Summer has arrived and it is already a remarkable summer. I believe with a faith that can't be jarred that these are the bluest skies I have ever experienced. The clouds at sunset are more phantasmagorical than ever. It can't be disproven. I believe the winds carry a poignant message that I have never understood before this summer. I didn't gamble Monday night but I did pay a curious visit to Four Winds in Dowagiac, a boutique casino with slot machines and four tables for Blackjack. I sat under the great, high welcoming porch and felt the wind billowing under my shirt and wondered if I had felt all of the four winds during Monday. The overhead speakers were singing Mick Jagger's "Sympathy For The Devil" and it amazed me to hear that driving hoo hoo chorus so clearly and watch a thousand acres of leaves and grass wave and tossle under the early evening sunshine of a long, long day. No expert in Indian custom, it made me think of the month called the leaf shine month. The wind turns the leaves upside down until the stems twist the leaves right side up. Over and over again, twisting on its stem, each leaf flashes its shine.
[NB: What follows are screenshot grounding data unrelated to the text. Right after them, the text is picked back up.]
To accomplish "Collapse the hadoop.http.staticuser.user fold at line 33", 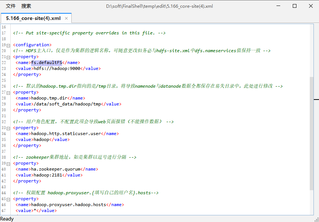I will coord(8,127).
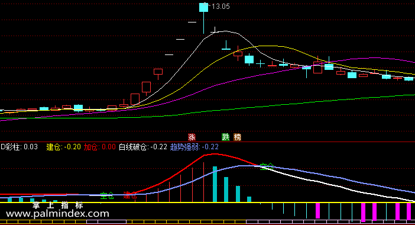The height and width of the screenshot is (225, 415).
Task: Click the D彩柱 0.03 indicator label
Action: [19, 147]
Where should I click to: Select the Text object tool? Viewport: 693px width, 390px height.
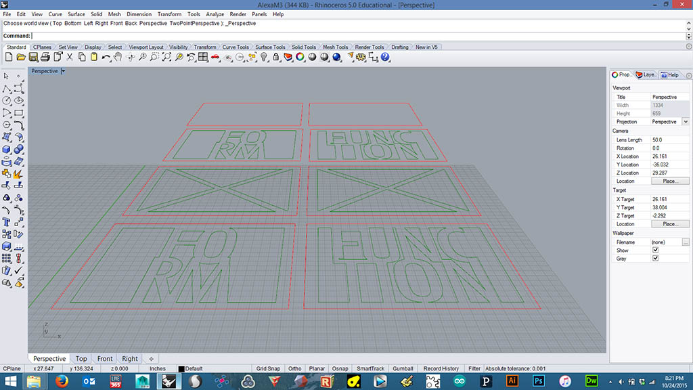pyautogui.click(x=7, y=221)
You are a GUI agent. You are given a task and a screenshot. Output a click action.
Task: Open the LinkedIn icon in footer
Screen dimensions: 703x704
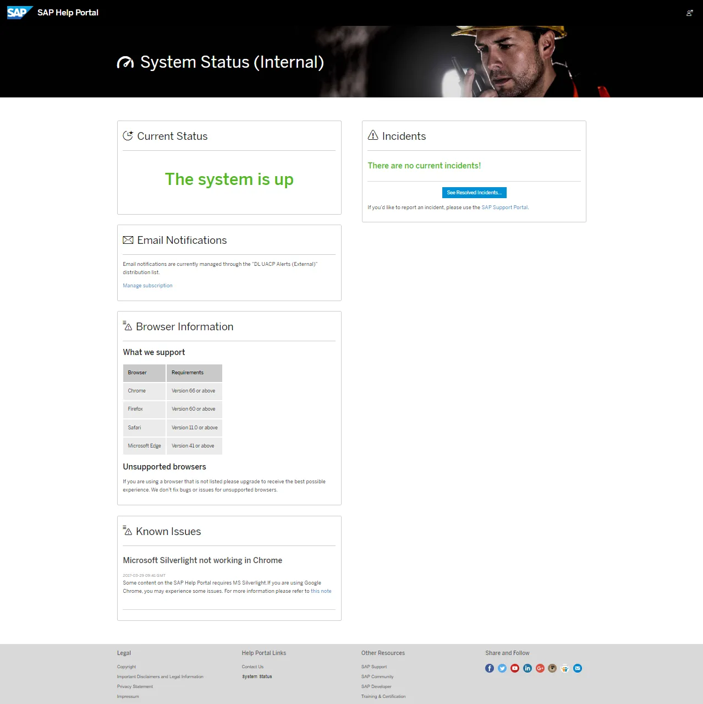pyautogui.click(x=528, y=668)
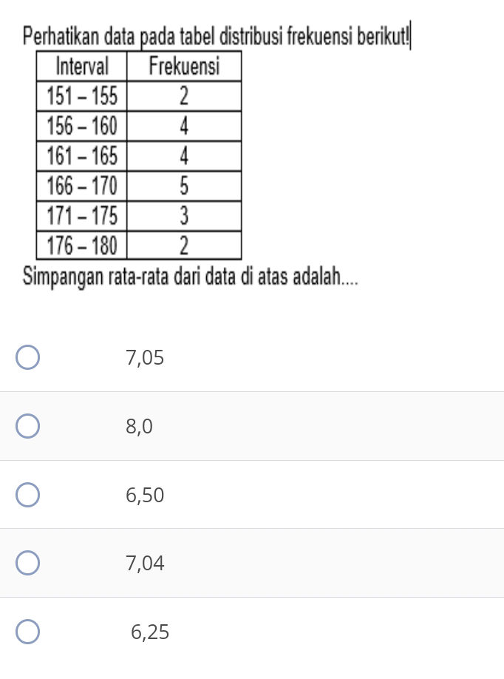Select the radio button for answer 7,05

27,357
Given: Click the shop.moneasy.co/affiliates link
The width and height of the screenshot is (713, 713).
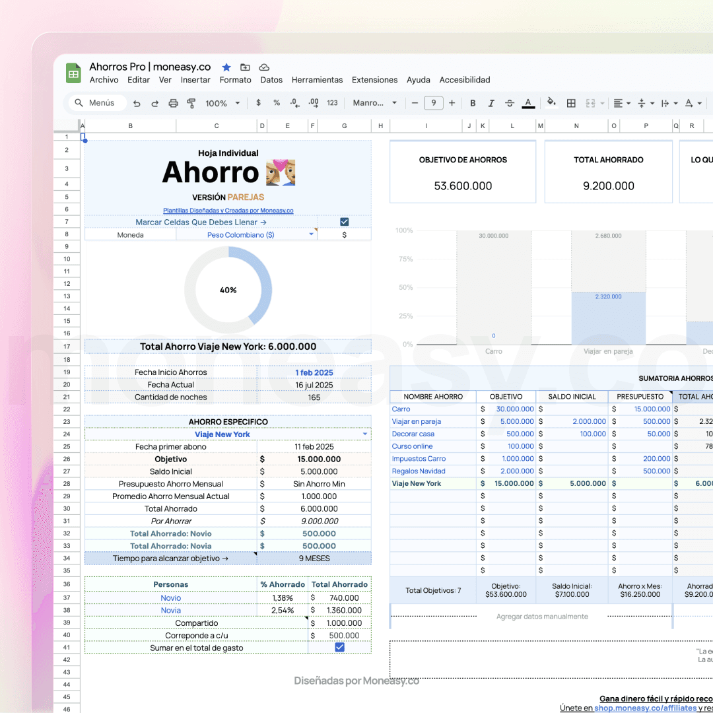Looking at the screenshot, I should point(645,708).

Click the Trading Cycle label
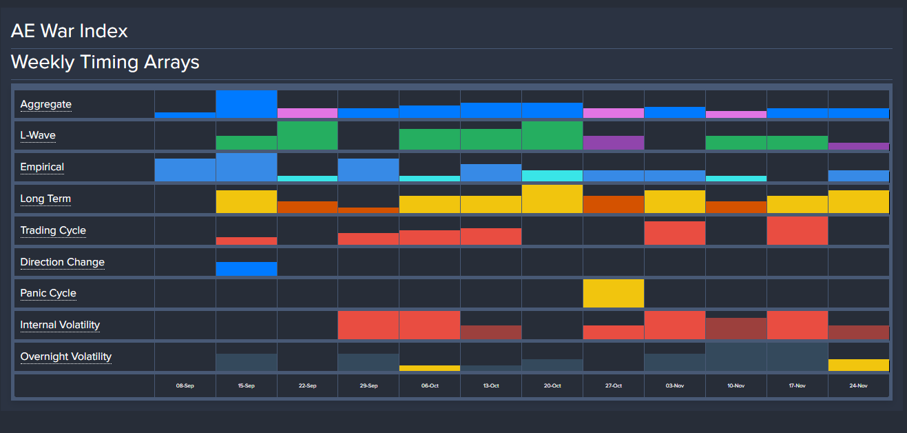53,230
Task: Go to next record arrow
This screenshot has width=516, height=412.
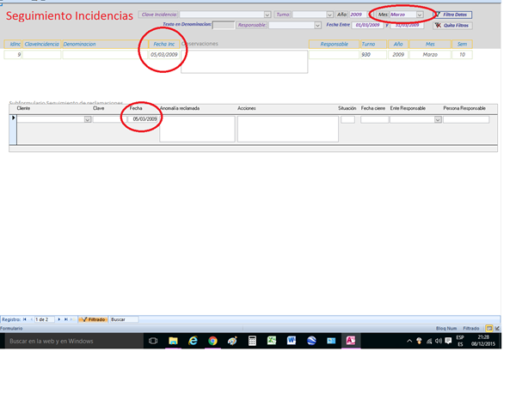Action: 58,319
The oddness of enjoying effulgent sunshine last early evening while cloud banks betokened the cloudburst to come, the wind bringing the storm clouds off of the prairies and up from the Gulf. These rain patterns this June have made me think of the rain-forest, which is remarkable as I talk with a team of programmers and business analysts in the mountains above San Paulo every morning. I drove home after the fall of darkness in a torrential downpour that slowed traffic on the interstate to a cautious crawl. Last I looked at the weather map, the Grand River valley has swollen with rising water only from Portland to Ionia. Ionia always seems to flood.
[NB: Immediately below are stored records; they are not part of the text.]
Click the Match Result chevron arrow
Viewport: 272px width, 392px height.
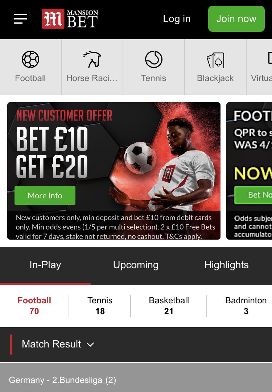(90, 345)
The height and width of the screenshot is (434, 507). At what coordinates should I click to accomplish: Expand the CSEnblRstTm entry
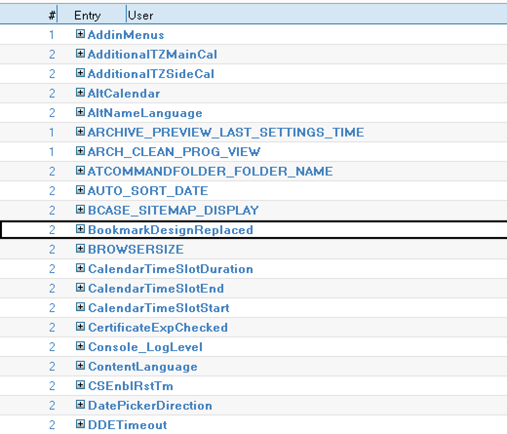[80, 386]
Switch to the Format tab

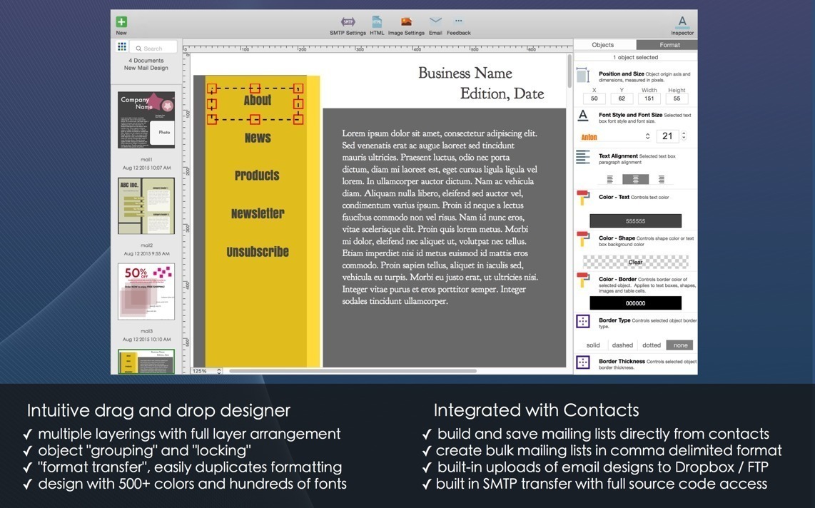(x=669, y=45)
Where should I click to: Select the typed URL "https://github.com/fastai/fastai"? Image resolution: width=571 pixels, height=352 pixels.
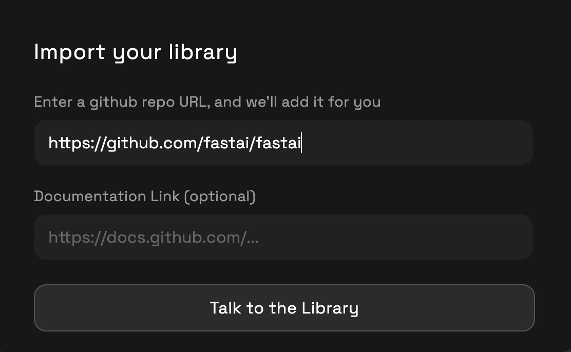pyautogui.click(x=175, y=143)
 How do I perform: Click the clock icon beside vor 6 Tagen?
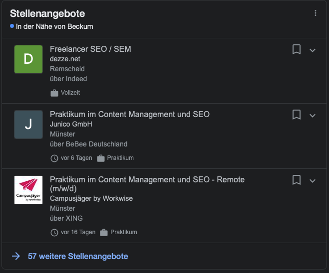click(x=54, y=158)
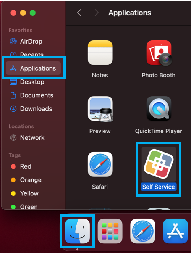Select the Self Service app
Screen dimensions: 191x253
tap(159, 164)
Johnny Cash picked up the idea of wind in his song, Four Strong Winds, adding the word strong to the Indian phrase. Cash and his lyrics haunt my mind much more the Mick and his verses ever will. "Well, our good times are all gone. And I'm bound for moving on. I'll look for you I'm ever back this way". As a valediction, farewell words, that's a step above "Write if you find work". I love Johnny and will sing his songs at Karaoke as long as I can stand with a microphone. However, out upon his drifter verse. Yes, I drove four hundred miles Muskegon to Chicago and back, the return trip adding passages through Michindiana: New Buffalo, Three Oak, Niles, Dowagiac, Decatur and Kalamazoo. My four wheels and my four limbs still found bed and home at the end of the miles. The good times might or might not be all gone. Today had high-points. Tomorrow has promise. I'm hardly going to be fatalistic about moving on. Had enough of looking for people as I passed along. There has to be a better way to keep in touch. My journeys all are planned round trip.
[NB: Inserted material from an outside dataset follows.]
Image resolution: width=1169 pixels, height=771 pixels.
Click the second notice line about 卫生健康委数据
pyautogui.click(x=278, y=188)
Like the leaf in the wind, for at least a season I might want to stay attached to my tree, twisting and fluttering in the wind.
Monday, I explored the Michiana prairies. Tuesday, as I stumbled around my kitchen before Eight in the morning, just, I heard the breeze gusting through my open windows. Near the southeastern shore of Lake Muskegon, breezes always carry away hot, muggy air away from my home; open window and air conditioning cannot empty my space more quickly of fug and sweltering heat. I heard the row of maples shaking and rustling behinds the house, all the thousands of maple leaves quivering on passing gusts of breeze. The sun was still rising and passed her rays through those shaking leaves almost parallel to my floors. Sun devils danced on all my walls, the edges and angles determined by the random patterns of a countless number of wind blown leaves. I didn't see them Wednesday morning as the wind had becalmed. I saw beams of cast sunlight, without the frenetic spirit of dancing sun devils.